Deena was hooked into the politics of fish but the lure for me is still the story. Rob could talk endlessly about fishing and Rodney forever finds Aesop-like Buddhist-style fables for each Communal Table. Bless Ukulele Sarah, who came with laryngitis but croaked nonetheless a rousing "cockles and mussels alive, alive-o." Vince, our fishmonger host answered countless questions (folks are hungry for fishy information; we navigate murky waters.) There was a beautiful moment when Paul Neuman http://www.caterernyc.com told a story about his late fishmonger father, and Vince who'd not met Paul before tonight but knew and respected Paul's father from the fish world, told Paul what an inspiration his father had been. Made both men feel good- and everyone else too.
Listening to Vince's reading of a decidedly masculine passage from a Dave Eggers tale about pulling and pulling a fish from the sea, I suddenly 'got' fishing as man's attempt to mimic women's pushing and pushing babies from the water of our wombs. Push, pull, what's the difference; wiggly slimy things emerge.
And then there was beautiful Kacie with her photo album of harvesting wild sea vegetables. To me she seems a water sprite of sorts in her row boat on the sea, but for her it's all a days work.

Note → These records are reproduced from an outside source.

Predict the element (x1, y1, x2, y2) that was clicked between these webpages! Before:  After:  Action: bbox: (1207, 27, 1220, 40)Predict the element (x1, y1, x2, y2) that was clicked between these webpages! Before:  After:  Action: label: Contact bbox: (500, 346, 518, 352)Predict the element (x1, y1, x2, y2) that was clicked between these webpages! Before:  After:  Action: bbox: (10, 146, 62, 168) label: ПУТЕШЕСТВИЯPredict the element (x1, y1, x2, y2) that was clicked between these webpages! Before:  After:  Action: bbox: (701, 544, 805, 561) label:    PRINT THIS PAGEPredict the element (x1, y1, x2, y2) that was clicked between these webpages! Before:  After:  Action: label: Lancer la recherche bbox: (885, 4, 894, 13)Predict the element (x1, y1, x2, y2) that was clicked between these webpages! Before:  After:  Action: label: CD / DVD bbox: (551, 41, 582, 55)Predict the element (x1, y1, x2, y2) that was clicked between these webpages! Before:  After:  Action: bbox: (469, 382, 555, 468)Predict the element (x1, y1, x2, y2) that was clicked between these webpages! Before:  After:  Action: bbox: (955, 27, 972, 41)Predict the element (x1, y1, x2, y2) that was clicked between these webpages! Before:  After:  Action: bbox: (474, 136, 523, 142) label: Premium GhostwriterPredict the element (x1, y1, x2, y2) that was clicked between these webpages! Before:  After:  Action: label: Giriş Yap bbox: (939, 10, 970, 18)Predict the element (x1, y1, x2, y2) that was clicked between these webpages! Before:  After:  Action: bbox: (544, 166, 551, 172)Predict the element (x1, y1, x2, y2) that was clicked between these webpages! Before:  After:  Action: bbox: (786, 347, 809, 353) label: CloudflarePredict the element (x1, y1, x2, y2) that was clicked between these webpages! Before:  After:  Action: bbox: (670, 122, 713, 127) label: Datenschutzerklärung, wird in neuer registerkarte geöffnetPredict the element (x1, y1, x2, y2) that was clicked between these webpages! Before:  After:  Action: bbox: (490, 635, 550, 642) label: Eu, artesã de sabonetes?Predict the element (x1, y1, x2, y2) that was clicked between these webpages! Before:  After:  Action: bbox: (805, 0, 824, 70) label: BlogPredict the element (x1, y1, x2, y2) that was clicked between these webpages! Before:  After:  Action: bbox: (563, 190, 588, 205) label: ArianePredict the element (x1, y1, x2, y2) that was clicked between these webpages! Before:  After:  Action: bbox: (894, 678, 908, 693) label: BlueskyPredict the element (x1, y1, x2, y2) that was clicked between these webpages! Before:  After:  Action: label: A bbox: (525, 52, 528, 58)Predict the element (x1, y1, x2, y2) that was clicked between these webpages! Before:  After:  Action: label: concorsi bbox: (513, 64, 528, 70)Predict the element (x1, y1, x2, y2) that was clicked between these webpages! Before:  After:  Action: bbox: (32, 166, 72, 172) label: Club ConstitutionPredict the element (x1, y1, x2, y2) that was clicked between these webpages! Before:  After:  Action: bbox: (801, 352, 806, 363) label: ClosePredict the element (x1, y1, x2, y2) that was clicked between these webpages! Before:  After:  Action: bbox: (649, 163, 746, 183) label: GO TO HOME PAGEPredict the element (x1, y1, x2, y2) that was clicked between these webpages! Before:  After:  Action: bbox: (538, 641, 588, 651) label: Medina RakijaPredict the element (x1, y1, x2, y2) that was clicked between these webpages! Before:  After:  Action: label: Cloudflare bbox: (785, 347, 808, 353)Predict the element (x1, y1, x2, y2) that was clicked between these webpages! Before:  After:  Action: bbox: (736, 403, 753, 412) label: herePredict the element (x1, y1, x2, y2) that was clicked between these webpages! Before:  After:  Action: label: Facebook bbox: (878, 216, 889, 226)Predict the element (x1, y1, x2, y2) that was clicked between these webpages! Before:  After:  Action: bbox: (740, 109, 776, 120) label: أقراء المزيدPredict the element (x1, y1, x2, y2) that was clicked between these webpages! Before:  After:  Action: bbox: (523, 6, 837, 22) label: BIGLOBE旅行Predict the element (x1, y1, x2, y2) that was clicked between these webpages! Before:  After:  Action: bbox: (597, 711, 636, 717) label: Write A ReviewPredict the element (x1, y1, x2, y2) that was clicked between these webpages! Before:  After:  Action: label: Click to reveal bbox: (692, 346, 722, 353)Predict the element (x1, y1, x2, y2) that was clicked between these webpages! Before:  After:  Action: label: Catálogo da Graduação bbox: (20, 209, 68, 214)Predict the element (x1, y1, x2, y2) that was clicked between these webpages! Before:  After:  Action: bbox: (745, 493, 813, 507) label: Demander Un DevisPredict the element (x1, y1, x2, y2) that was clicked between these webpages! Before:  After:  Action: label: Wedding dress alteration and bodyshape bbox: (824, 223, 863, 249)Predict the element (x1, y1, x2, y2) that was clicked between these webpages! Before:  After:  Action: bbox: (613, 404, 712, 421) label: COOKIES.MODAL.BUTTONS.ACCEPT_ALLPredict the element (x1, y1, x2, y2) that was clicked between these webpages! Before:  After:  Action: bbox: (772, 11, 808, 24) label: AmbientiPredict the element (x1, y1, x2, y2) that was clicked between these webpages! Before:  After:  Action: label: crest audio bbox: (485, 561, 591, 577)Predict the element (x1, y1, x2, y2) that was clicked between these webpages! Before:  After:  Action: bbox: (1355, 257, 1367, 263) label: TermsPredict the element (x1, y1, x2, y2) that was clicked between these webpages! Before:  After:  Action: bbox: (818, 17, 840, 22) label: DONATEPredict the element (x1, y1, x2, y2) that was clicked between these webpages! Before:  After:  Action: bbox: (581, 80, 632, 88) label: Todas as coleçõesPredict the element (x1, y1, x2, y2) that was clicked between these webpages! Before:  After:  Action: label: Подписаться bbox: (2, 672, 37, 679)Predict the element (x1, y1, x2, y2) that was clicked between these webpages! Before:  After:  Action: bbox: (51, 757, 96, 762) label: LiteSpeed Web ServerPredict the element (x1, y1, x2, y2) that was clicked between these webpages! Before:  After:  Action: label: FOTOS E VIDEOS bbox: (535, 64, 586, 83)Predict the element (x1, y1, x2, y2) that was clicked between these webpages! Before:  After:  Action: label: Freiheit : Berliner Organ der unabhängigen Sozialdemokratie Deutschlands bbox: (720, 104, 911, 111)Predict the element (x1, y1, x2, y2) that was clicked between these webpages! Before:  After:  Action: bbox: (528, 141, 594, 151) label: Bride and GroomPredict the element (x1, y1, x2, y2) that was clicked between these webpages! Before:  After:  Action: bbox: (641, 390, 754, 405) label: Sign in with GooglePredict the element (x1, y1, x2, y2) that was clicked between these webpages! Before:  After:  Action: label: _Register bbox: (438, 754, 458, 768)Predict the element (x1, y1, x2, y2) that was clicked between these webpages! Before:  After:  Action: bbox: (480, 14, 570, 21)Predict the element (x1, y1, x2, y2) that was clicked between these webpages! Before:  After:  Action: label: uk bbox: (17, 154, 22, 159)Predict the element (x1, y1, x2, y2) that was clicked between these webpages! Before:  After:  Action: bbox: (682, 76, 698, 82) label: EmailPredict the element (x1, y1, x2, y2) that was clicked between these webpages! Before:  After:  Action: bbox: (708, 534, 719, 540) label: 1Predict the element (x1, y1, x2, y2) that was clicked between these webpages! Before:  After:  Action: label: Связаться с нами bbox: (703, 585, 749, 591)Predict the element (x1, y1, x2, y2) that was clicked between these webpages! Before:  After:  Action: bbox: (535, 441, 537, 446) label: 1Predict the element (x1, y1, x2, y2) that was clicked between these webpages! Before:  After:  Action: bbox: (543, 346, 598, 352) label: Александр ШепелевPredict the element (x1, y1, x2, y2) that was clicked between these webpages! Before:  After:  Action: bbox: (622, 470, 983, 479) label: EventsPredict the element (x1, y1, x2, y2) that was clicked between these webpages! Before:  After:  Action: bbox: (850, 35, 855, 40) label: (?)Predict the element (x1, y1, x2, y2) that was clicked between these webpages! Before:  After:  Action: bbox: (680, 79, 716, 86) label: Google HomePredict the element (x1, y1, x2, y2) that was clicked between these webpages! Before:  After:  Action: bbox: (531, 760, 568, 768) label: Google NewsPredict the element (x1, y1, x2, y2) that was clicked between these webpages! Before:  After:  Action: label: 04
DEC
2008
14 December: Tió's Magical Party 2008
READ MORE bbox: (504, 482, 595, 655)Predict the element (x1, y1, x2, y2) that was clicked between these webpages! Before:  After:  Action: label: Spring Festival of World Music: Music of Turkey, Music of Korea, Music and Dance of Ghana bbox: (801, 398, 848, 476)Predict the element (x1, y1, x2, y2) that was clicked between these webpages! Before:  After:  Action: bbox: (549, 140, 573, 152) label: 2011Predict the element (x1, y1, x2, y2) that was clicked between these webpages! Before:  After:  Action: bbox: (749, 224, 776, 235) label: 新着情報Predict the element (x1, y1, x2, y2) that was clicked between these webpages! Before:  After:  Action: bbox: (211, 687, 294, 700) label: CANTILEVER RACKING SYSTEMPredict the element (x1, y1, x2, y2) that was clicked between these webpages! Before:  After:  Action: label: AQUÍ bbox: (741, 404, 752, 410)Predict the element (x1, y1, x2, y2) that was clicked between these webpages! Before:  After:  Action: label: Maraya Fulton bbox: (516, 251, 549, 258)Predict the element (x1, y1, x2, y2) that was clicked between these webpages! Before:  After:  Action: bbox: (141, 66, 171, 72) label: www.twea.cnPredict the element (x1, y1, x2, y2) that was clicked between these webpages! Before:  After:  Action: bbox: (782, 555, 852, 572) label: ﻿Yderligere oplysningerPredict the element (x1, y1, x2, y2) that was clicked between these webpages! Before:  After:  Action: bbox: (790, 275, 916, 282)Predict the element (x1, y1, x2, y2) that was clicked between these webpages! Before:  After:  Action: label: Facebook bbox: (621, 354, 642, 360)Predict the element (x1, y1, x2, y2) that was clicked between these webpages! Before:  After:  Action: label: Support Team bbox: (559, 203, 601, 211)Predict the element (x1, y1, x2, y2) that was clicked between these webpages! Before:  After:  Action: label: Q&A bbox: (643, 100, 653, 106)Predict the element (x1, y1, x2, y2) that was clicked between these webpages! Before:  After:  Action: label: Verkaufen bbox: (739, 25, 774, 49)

When I checked-in with friends in the days following the dinner, many said... "o, I had a tale I could have told... but, but..." The work of marking and telling the stories food inspires takes a mindfulness we resist, perhaps because storytelling is so revealing. Communal Table gatherings are meant to nurture political/activist insight along with our very human impulse to tell a tale... that is, to share with others the stories we hold dear. In my mind this engagement marks a life well lived, and if we can do it while eating heartily, amen.